Moyen-Orient : Les États-Unis envoient une proposition de paix, l'Iran ouvre le détroit d'Ormuz aux navires « non hostiles ».
Le président américain Donald Trump vient d'adresser une proposition de paix à l'Iran, faisant naître l'espoir d'une fin au conflit qui dure depuis près d'un mois au Moyen-Orient. Cette initiative intervient au moment même où Téhéran annonce autoriser le passage de pétroliers « non hostiles » par le détroit stratégique d'Ormuz.

Cependant, les lueurs d'espoir d'une solution diplomatique se heurtent encore à des obstacles importants, car les opérations militaires menées sur le terrain par plusieurs camps ne montrent aucun signe d'arrêt.

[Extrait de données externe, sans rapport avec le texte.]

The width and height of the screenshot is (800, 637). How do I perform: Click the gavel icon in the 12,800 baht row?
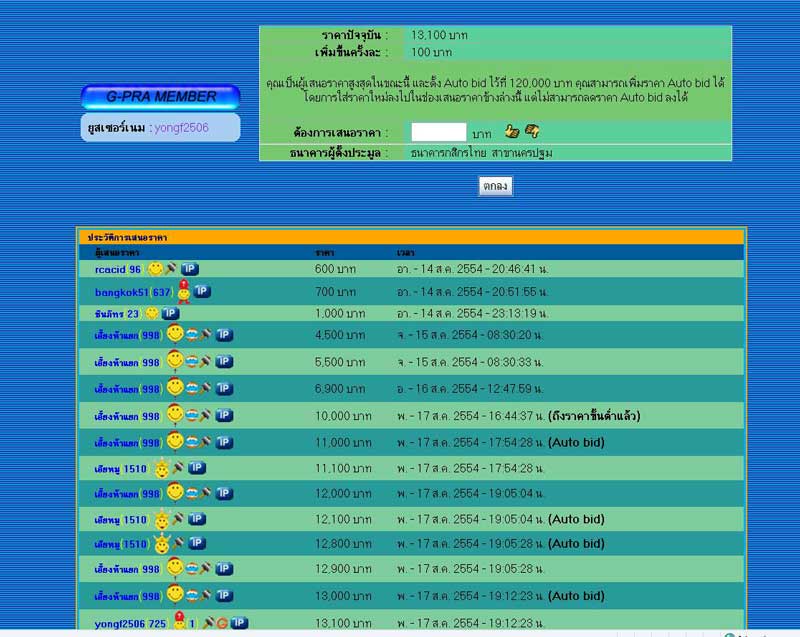point(178,544)
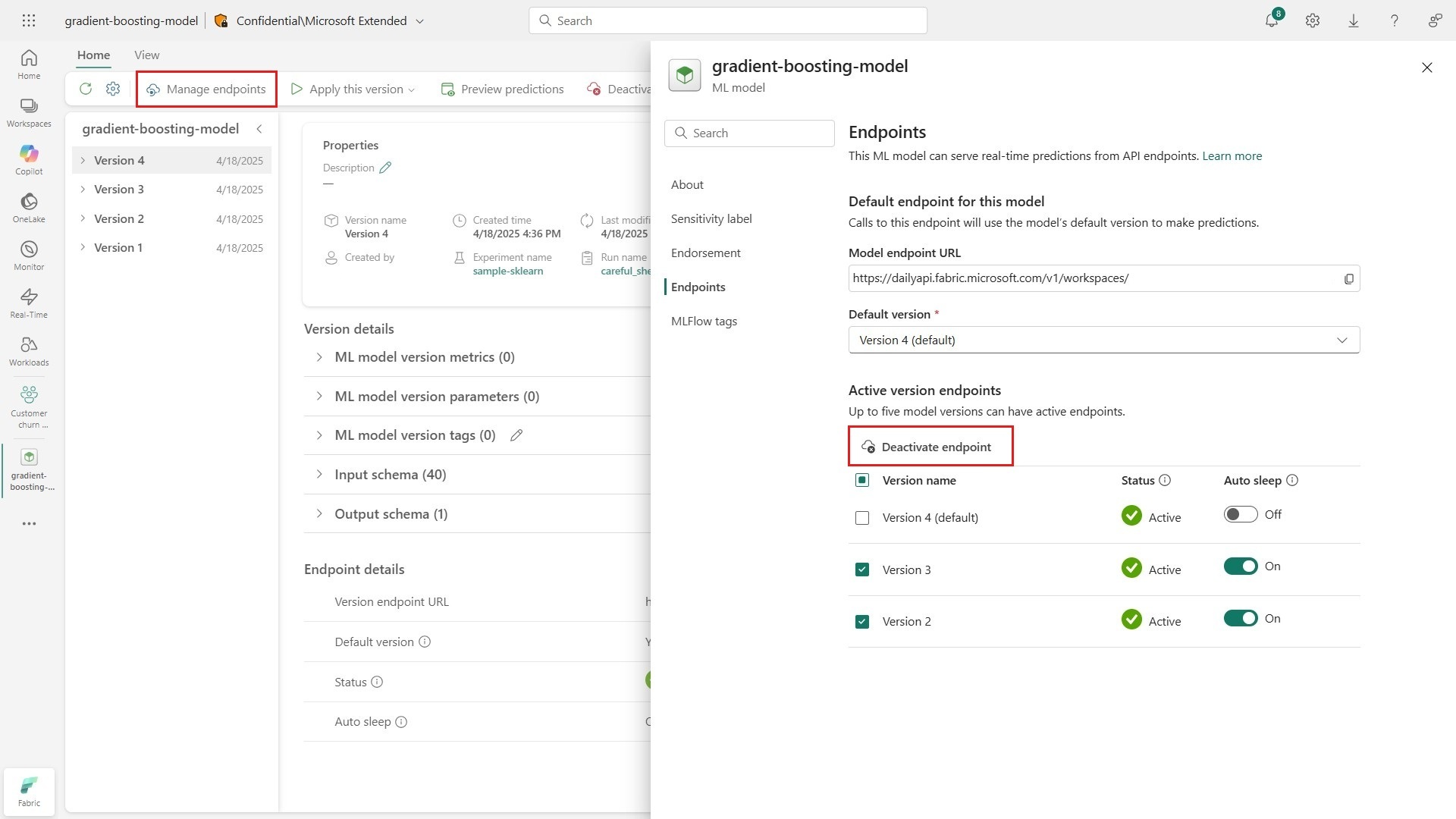
Task: Edit description with pencil icon
Action: tap(385, 168)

Un plan de paix en 15 points a été dévoilé ?
S'exprimant depuis le Bureau ovale, le président américain Donald Trump a déclaré que Washington « est actuellement en négociations » avec l'Iran, tout en saluant une concession de Téhéran concernant le détroit d'Ormuz – une voie maritime vitale qui transporte un cinquième du pétrole mondial.
« Ils ont fait quelque chose de vraiment formidable hier. Ils nous ont fait un cadeau magnifique… Cela signifie que nous travaillons avec les bonnes personnes », a souligné Trump.
Auparavant, le président américain avait également décidé de prolonger de cinq jours l'ultimatum visant les installations électriques iraniennes, invoquant des « progrès diplomatiques ».
D'après des sources du New York Times et de la chaîne israélienne Channel 12, les États-Unis ont transmis à l'Iran, via le Pakistan, un plan de paix en 15 points. Ce plan repose essentiellement sur un cessez-le-feu d'un mois afin de permettre aux parties d'entamer des négociations.
Ce plan exige que l'Iran remette son uranium enrichi et s'engage à ne plus enrichir d'uranium, tout en garantissant la sécurité maritime dans le détroit d'Ormuz.
En contrepartie, l'Iran verrait levés les sanctions économiques qui lui sont imposées depuis de nombreuses années et recevrait un soutien pour le développement de l'énergie nucléaire civile à la centrale de Bushehr.
Suite à ces événements, l'Iran, par l'intermédiaire de l'Organisation maritime internationale (OMI), a publié une déclaration assurant la sécurité des navires non hostiles traversant le détroit d'Ormuz, apaisant quelque peu les inquiétudes concernant une crise énergétique mondiale. Néanmoins, le prix du pétrole brut Brent est resté supérieur à 100 dollars le baril à l'ouverture des marchés le 25 mars.

Le travail de terrain comporte toujours des risques inhérents.
Malgré les déclarations diplomatiques optimistes, la situation sécuritaire régionale demeure extrêmement complexe.
En Israël, les Forces de défense israéliennes (FDI) ont affirmé que leur plan opérationnel restait inchangé et qu'elles poursuivraient leurs efforts pour éliminer les menaces à la sécurité. Les FDI ont annoncé une nouvelle vague de frappes aériennes visant différentes zones en Iran. Téhéran a notamment accusé Israël d'avoir mené une seconde frappe aérienne contre le site nucléaire de Bushehr.
À l'inverse, les systèmes de défense israéliens ont également enregistré de nombreux tirs de missiles iraniens ayant pénétré leurs défenses aériennes, causant des victimes civiles dans la région de Tel Aviv.
Sur le front libanais, Israël intensifie sa campagne militaire contre les forces du Hezbollah, déclarant son intention de contrôler le sud du Liban jusqu'au fleuve Litani, à environ 30 km de la frontière. Le soir du 24 mars, l'armée israélienne a émis un nouvel ordre d'évacuation d'urgence pour les habitants de la banlieue sud de Beyrouth, en prévision de nouvelles frappes aériennes. Cette campagne a jusqu'à présent fait plus de 1 000 morts et plus d'un million de Libanais ont été déplacés.
Les répercussions du conflit se font également sentir dans toute la région du Golfe. Le gouvernement libanais a récemment exigé le départ de l'ambassadeur iranien du pays avant le 29 mars. Parallèlement, des alliés des États-Unis comme Bahreïn, le Koweït, les Émirats arabes unis et l'Arabie saoudite ont annoncé l'activation de leurs systèmes de défense aérienne afin d'intercepter les attaques de drones et de missiles, dans un contexte d'alerte régionale renforcée.
Selon le Wall Street Journal, parallèlement au processus diplomatique, les États-Unis prévoient également de déployer 3 000 soldats supplémentaires de la 82e division aéroportée au Moyen-Orient afin d’être prêts à répondre à toute situation.